Assassino de arquiteta vai a júri hoje em Tupã
Nossa Lucélia - 12.07.2010



TUPÃ - O Tribunal do Júri de Tupã realiza desde a manhã de hoje o julgamento do pedreiro Reginaldo Calil Sanches, 32 anos de idade, que no dia 31 de agosto do ano passado assassinou a arquiteta Valéria Colnago. O crime, praticado com requintes de crueldade, chocou a cidade. Valéria era uma pessoa bastante querida e conhecida em Tupã. Além de arquiteta, era também apresentadora do programa “Versátil”, da TV a cabo.

O julgamento do pedreiro, que continua preso desde o ano passado, estava agendado para iniciar a partir das 8h30 min. A defesa do réu será feita pelo advogado Wilson Fernandes. Já a acusação estará a cargo da promotora Renata Calazans Nasraui. O crime praticado contra a arquiteta ocorreu no dia 31 de agosto do ano passado, e foi elucidado pela Delegacia de Investigações Gerais (DIG) já na tarde do dia seguinte.

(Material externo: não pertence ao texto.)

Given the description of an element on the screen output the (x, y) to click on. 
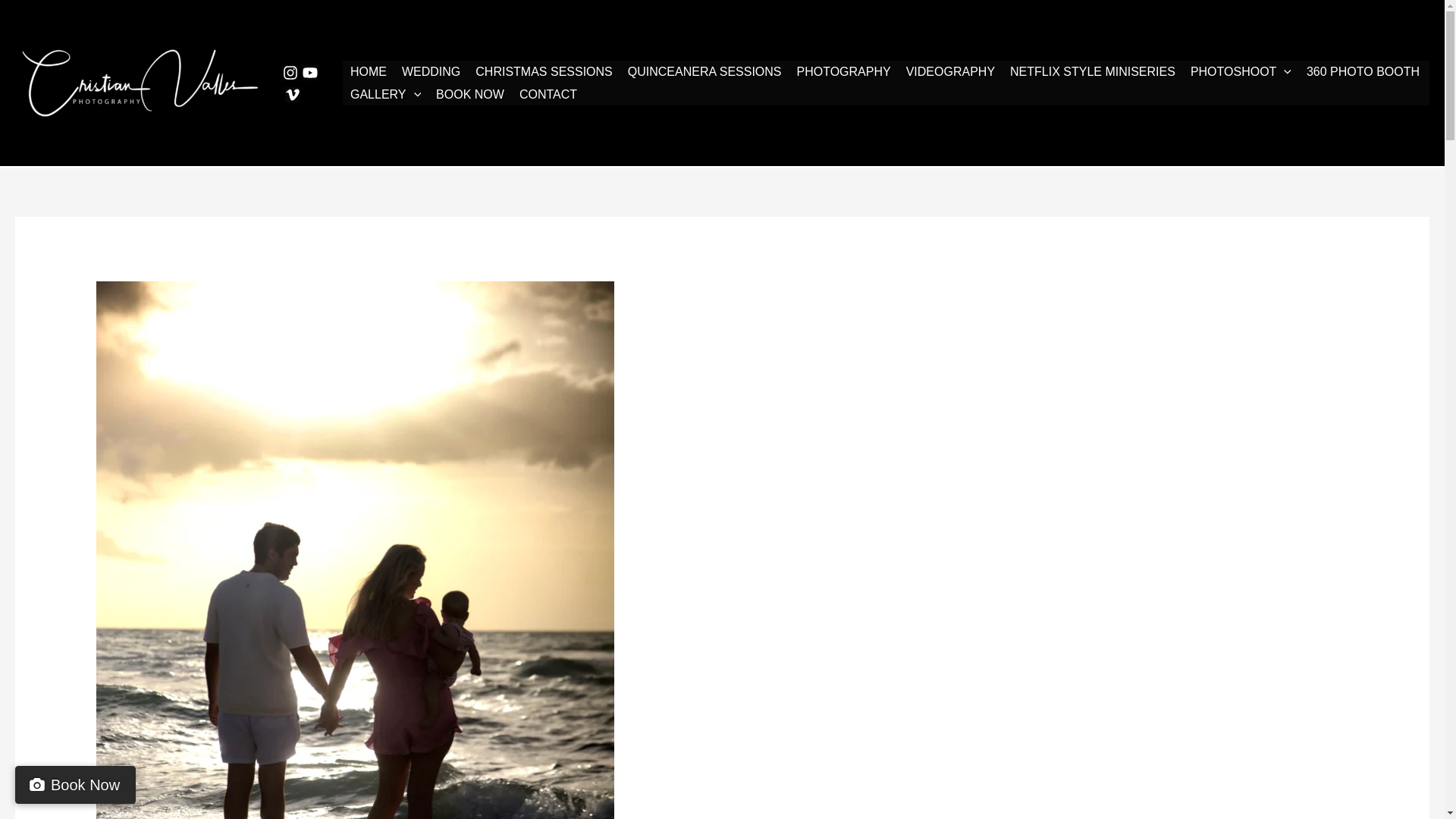
GALLERY (385, 94)
CHRISTMAS SESSIONS (543, 71)
VIDEOGRAPHY (950, 71)
PHOTOGRAPHY (843, 71)
HOME (368, 71)
WEDDING (430, 71)
CONTACT (548, 94)
NETFLIX STYLE MINISERIES (1092, 71)
PHOTOSHOOT (1240, 71)
360 PHOTO BOOTH (1362, 71)
BOOK NOW (470, 94)
QUINCEANERA SESSIONS (704, 71)
Given the description of an element on the screen output the (x, y) to click on. 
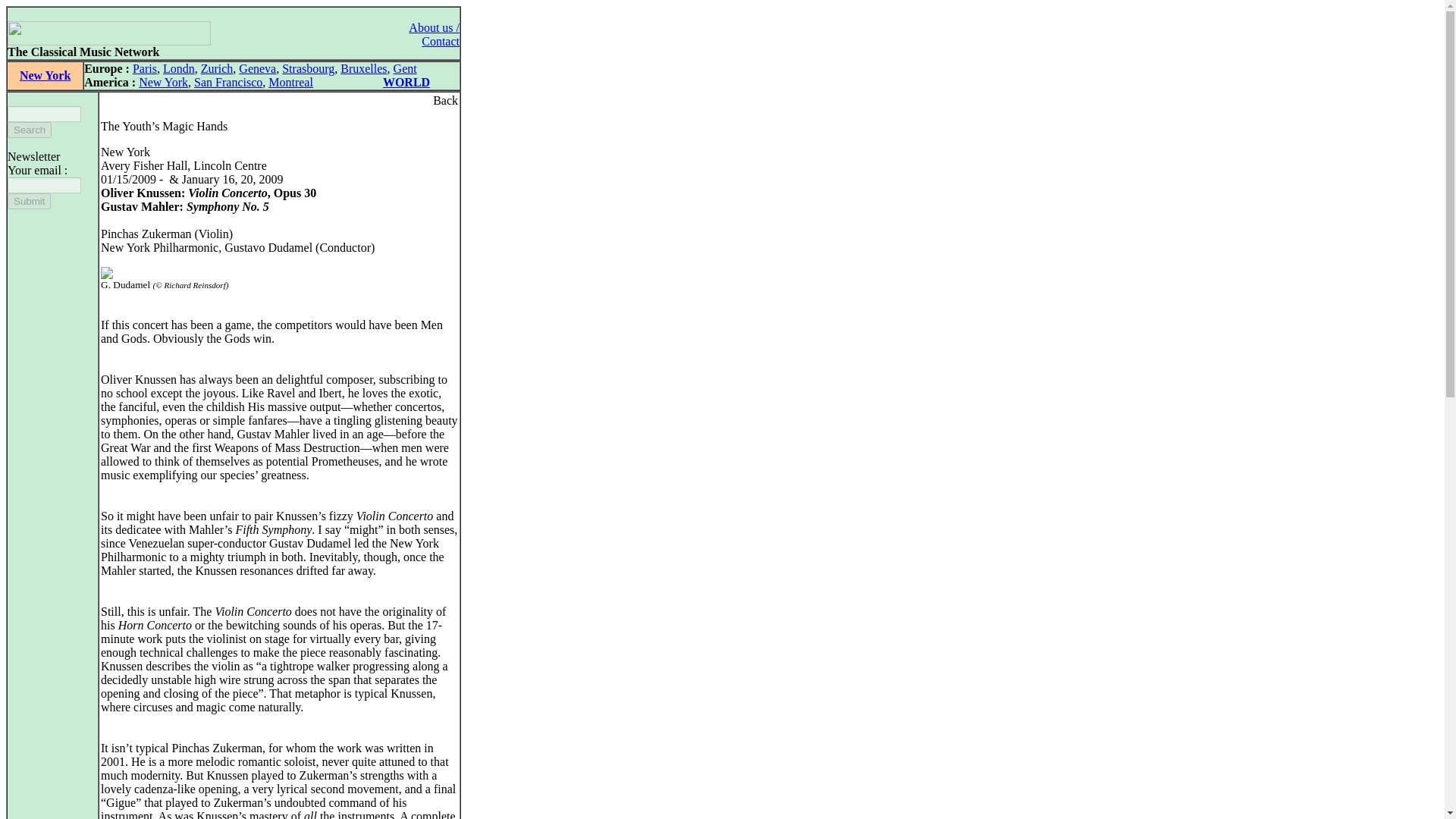
Search (28, 130)
Submit (28, 201)
Bruxelles (363, 68)
Search (28, 130)
Paris (144, 68)
WORLD (405, 82)
New York (44, 74)
Londn (179, 68)
New York (162, 82)
Strasbourg (308, 68)
Given the description of an element on the screen output the (x, y) to click on. 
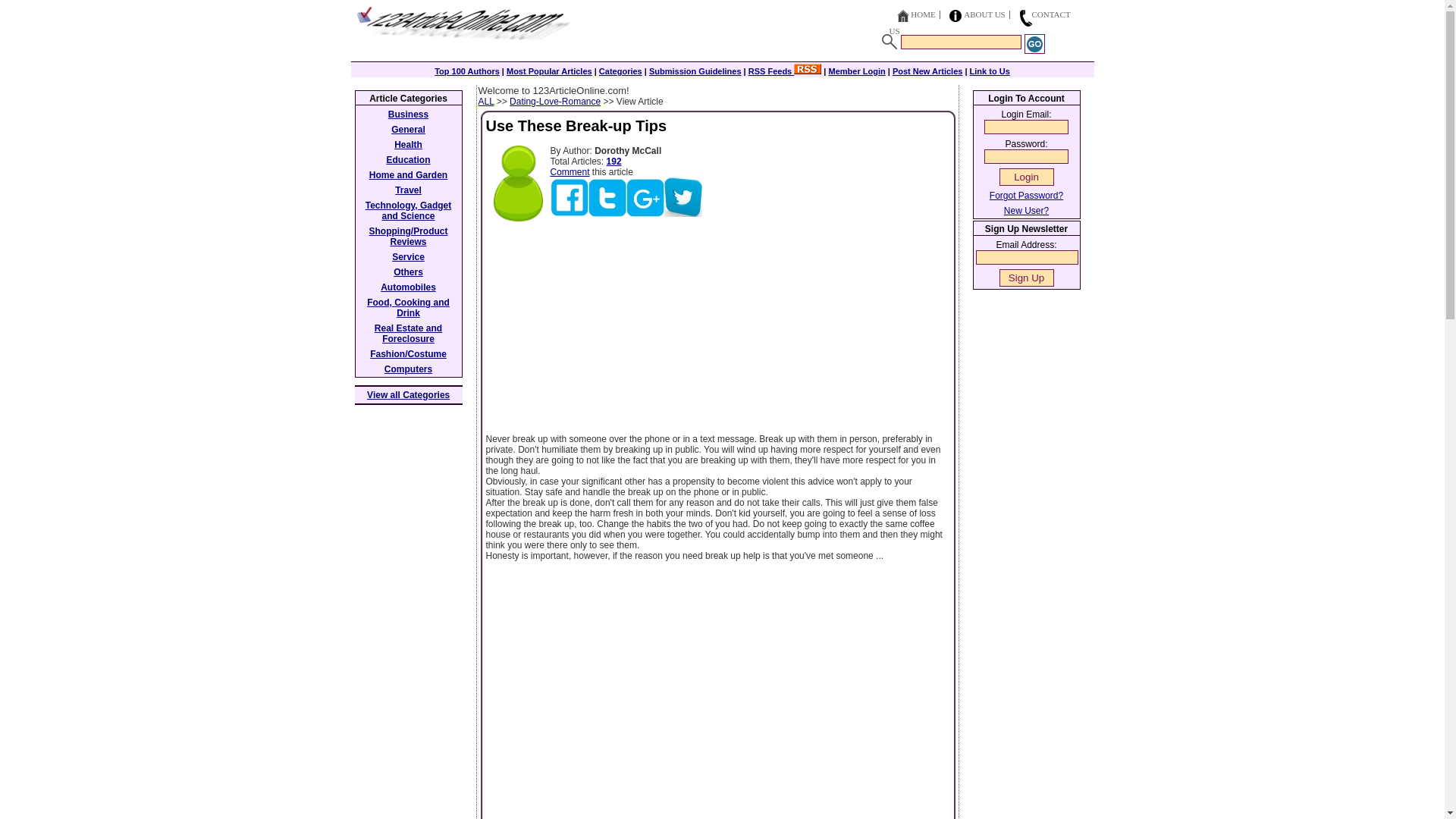
Submission Guidelines (695, 71)
192 (614, 161)
Top 100 Authors (466, 71)
Categories (620, 71)
Comment (569, 172)
ALL (485, 101)
Dating-Love-Romance (554, 101)
Most Popular Articles (549, 71)
Given the description of an element on the screen output the (x, y) to click on. 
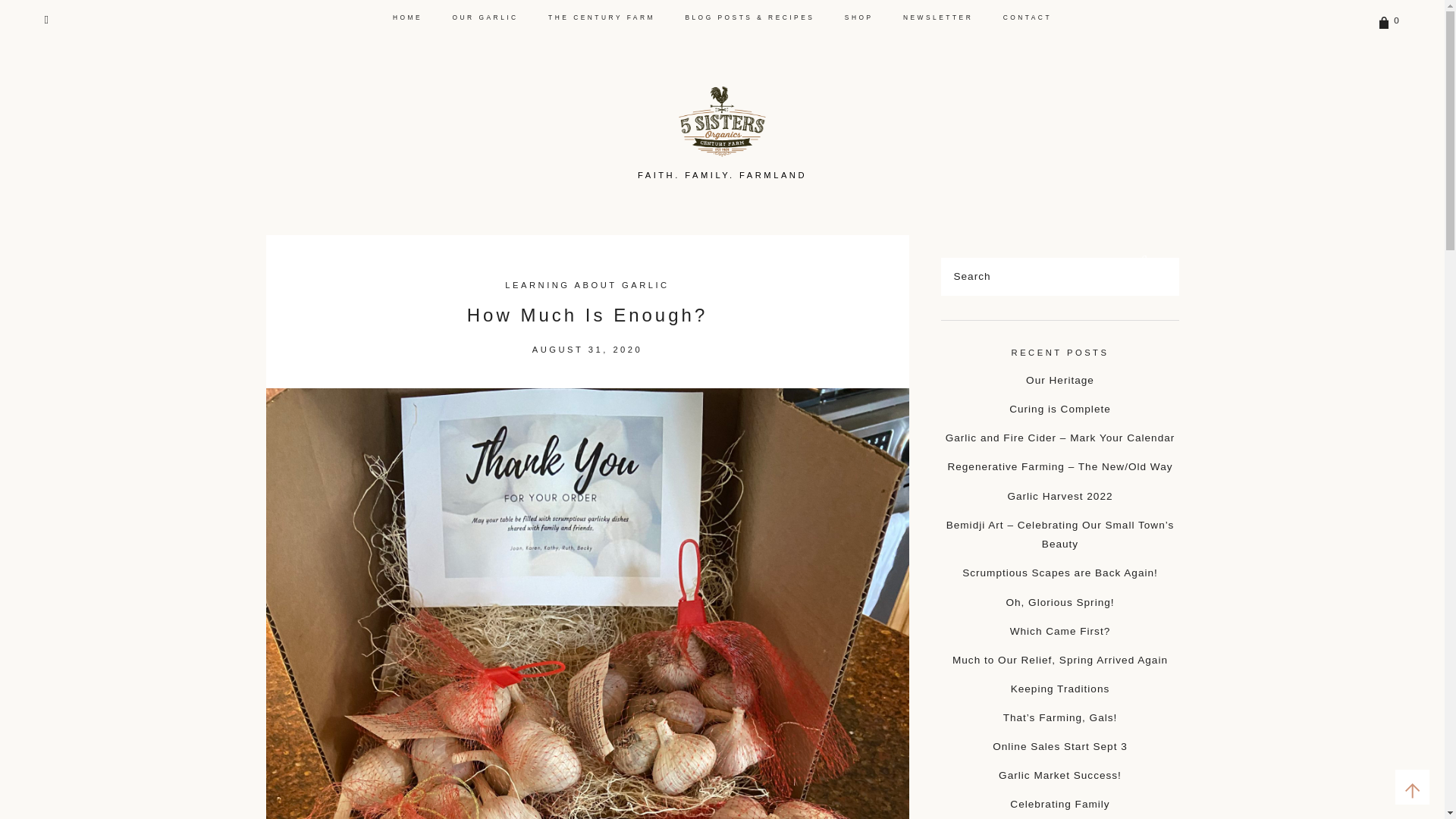
Scrumptious Scapes are Back Again! (1059, 572)
SHOP (858, 13)
0 (1389, 20)
CONTACT (1027, 13)
OUR GARLIC (485, 13)
SEARCH (1145, 260)
LEARNING ABOUT GARLIC (586, 284)
View your shopping cart (1389, 20)
Garlic Harvest 2022 (1059, 495)
HOME (407, 13)
Much to Our Relief, Spring Arrived Again (1059, 659)
THE CENTURY FARM (601, 13)
Curing is Complete (1059, 408)
Oh, Glorious Spring! (1059, 602)
AUGUST 31, 2020 (587, 348)
Given the description of an element on the screen output the (x, y) to click on. 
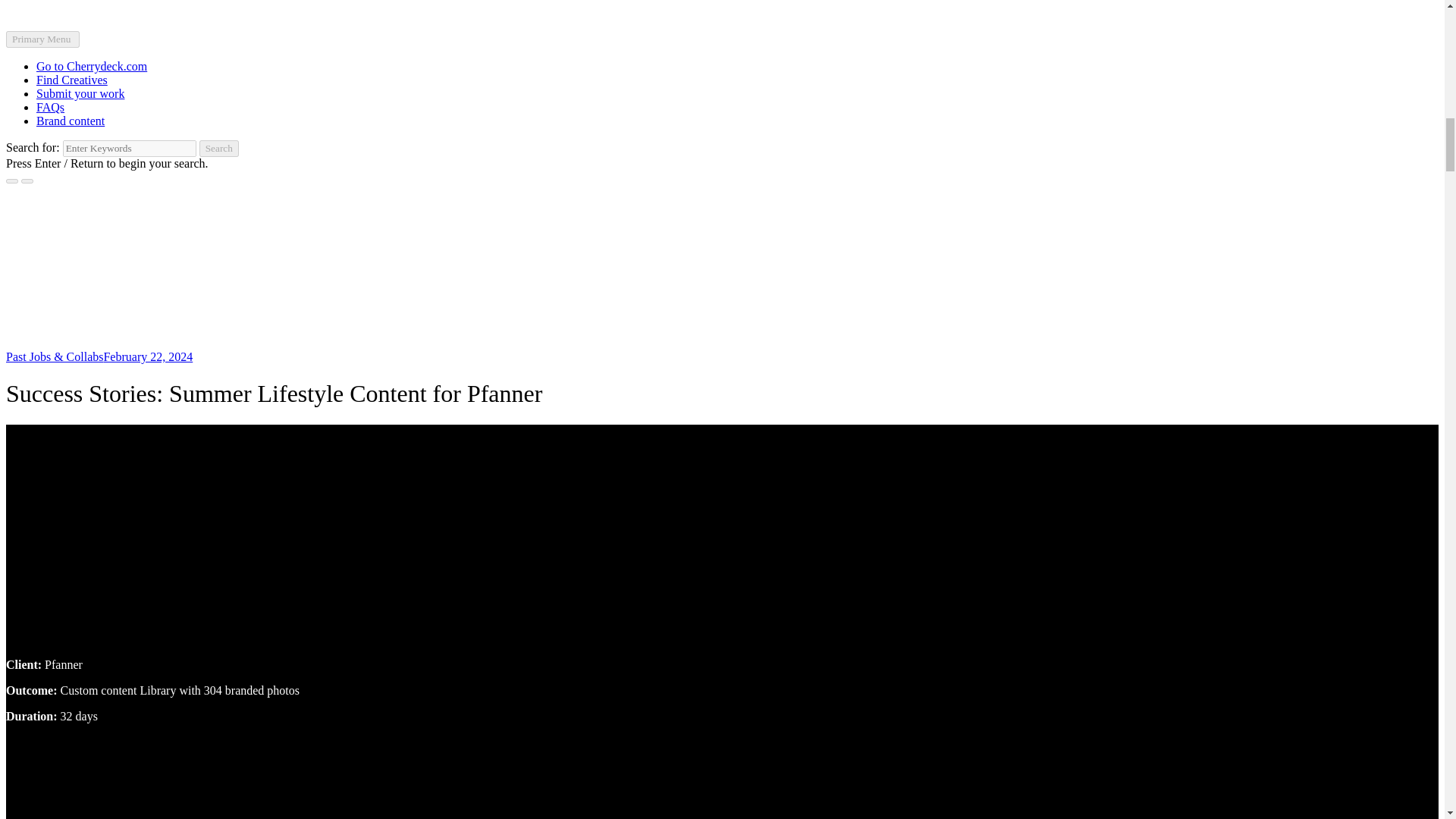
February 22, 2024 (147, 356)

As investigações em torno do paradeiro de Valéria começaram ainda na segunda-feira, uma vez que a arquiteta não atendia as ligações e tampouco se comunicava com amigos, via internet, como fazia habitualmente. Já na manhã de terça-feira, quando seu veículo, um Nissan, placa EDK 2500, de Tupã, cor preta, praticamente zero, foi encontrado estacionado na Rua Floriano Sales, aos fundos do Terminal Rodoviário “Geraldo Seiscentos”, as evidências de que alguma coisa realmente de ruim teria acontecido com a apresentadora de TV a cabo, ficaram claras.

O veículo estava empoeirado, aparentando ter circulado por áreas de plantio de cana ou pasto, porque apresentava riscos na pintura e restos de material vegetal por baixo. Além disso, foram encontradas manchas de sangue no banco traseiro e em um dos encostos de cabeça, dando a impressão de que alguém poderia ter sido arrastado para fora do carro. Essas informações deixaram os familiares da arquiteta em desespero. Mas ainda assim havia esperança de que Valéria pudesse ser encontrada com vida.

Durante as investigações, a polícia levantou a informação de que a vítima andava reclamando do assédio que vinha sofrendo por parte de um pedreiro, fato este que teria até motivado uma discussão entre ambos, já que a vítima o repreendera. A partir da localização de Reginaldo, que foi detido na tarde de terça-feira, em sua residência, o mistério envolvendo o desaparecimento de Valéria acabou chegando ao fim.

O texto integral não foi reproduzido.